◆ TEXTO DO EXERCÍCIO ◆
Samylla Lopes de Paula, de 21 anos, lembra que ainda chegou a receber a última mensagem da mãe pelo Whatsapp. No texto, Lígia disse apenas "estão querendo me entubar". A filha mais nova conta que ela, ainda em vida, dizia que não queria ser entubada. Como profissional da saúde, sabia dos riscos.
Depois disso, Samylla, que sempre foi super apegada à mãe, não conversou mais com Lígia. No mesmo dia em que foi entubada, o pai dela morreu, vítima da Covid-19 e ela sequer soube disso.
"Ela sabia que, provavelmente, ele não resistiria, mas não ficou sabendo da morte. Antes dela ser entubada, os médicos disseram que os rins do meu avô haviam paralisado. Ela comentou que ele teria mais 72 horas só. Ela já sabia que ele ia morrer. No dia seguinte, outro órgão parou. Ai ela já se entregou", lembra.
De acordo com a família, o pai de Lígia foi entubado e, na mesma noite, ela também foi e chegou a ser transferida para o Hospital Regional de Rondonópolis, onde Joaquim também estava internado. Enio conta que, assim ela chegou, o pai dela morreu.
Lígia e o pai tinham uma relação muito próxima, as filhas acreditam que iminência da morte de Joaquim tenha enfraquecido a mãe, que dias antes cuidou de toda a família. Samylla conta que ela deixou a própria dor de lado para acolher a família.
Mesmo se sentindo mal, Lígia cuidou das filhas, do neto e da mãe, que estão curados. Em uma mensagem de áudio enviada para a comadre antes de ser internada, ela chega a dizer que não havia uma parte do corpo que não estava doendo.

◆ MATERIAL EXTRAÍDO ◆
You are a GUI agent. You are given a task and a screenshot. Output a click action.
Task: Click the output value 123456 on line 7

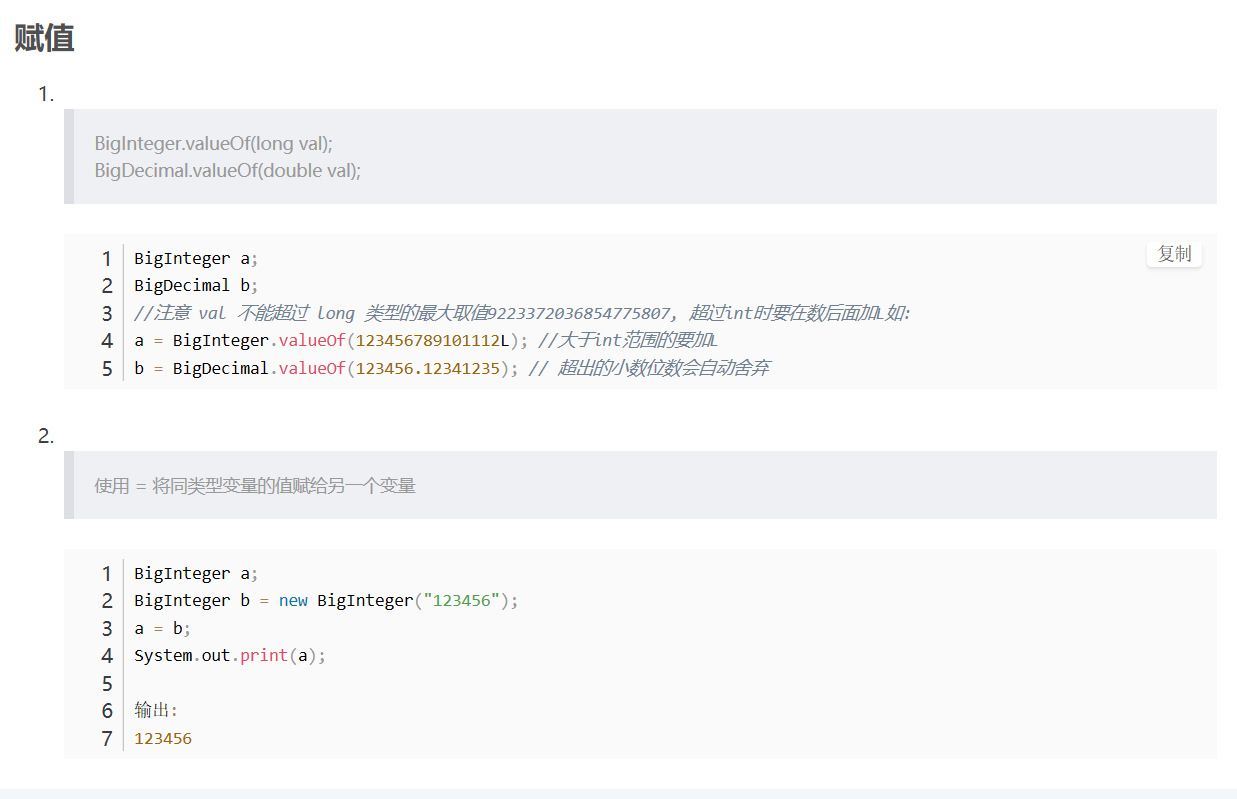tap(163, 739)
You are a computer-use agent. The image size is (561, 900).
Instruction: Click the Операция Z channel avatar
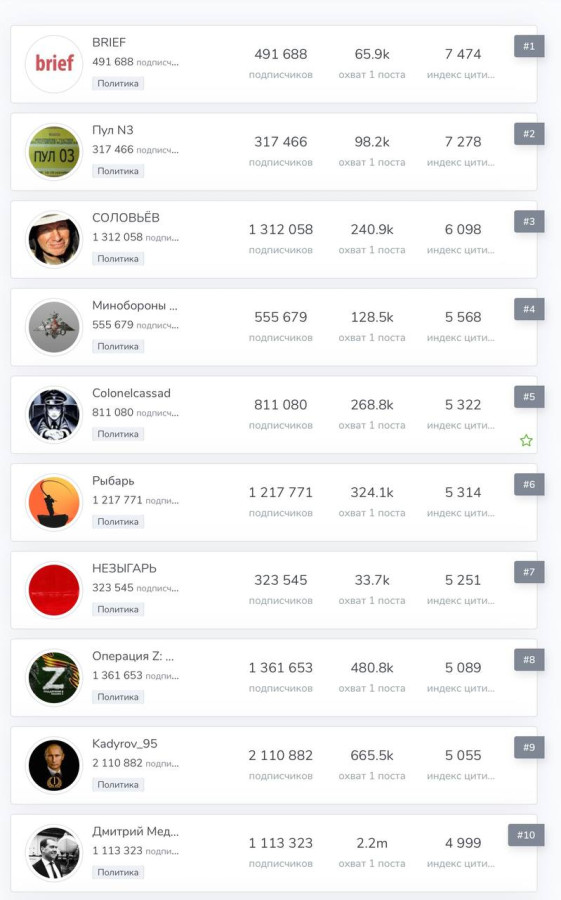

◆ TAREFAS ◆
(A) No relato sobre Lígia, por que ela dizia, ainda em vida, que não queria ser entubada? Responda em uma a três frases.
(B) Extraia do relato sobre Lígia o trecho que vai de "Depois disso, Samylla, que" até "pai dela morreu.".

◆ SUAS RESPOSTAS ◆
(A) Ela não queria ser entubada porque, como profissional da saúde, sabia dos riscos.

(B)
Depois disso, Samylla, que sempre foi super apegada à mãe, não conversou mais com Lígia. No mesmo dia em que foi entubada, o pai dela morreu, vítima da Covid-19 e ela sequer soube disso.
"Ela sabia que, provavelmente, ele não resistiria, mas não ficou sabendo da morte. Antes dela ser entubada, os médicos disseram que os rins do meu avô haviam paralisado. Ela comentou que ele teria mais 72 horas só. Ela já sabia que ele ia morrer. No dia seguinte, outro órgão parou. Ai ela já se entregou", lembra.
De acordo com a família, o pai de Lígia foi entubado e, na mesma noite, ela também foi e chegou a ser transferida para o Hospital Regional de Rondonópolis, onde Joaquim também estava internado. Enio conta que, assim ela chegou, o pai dela morreu.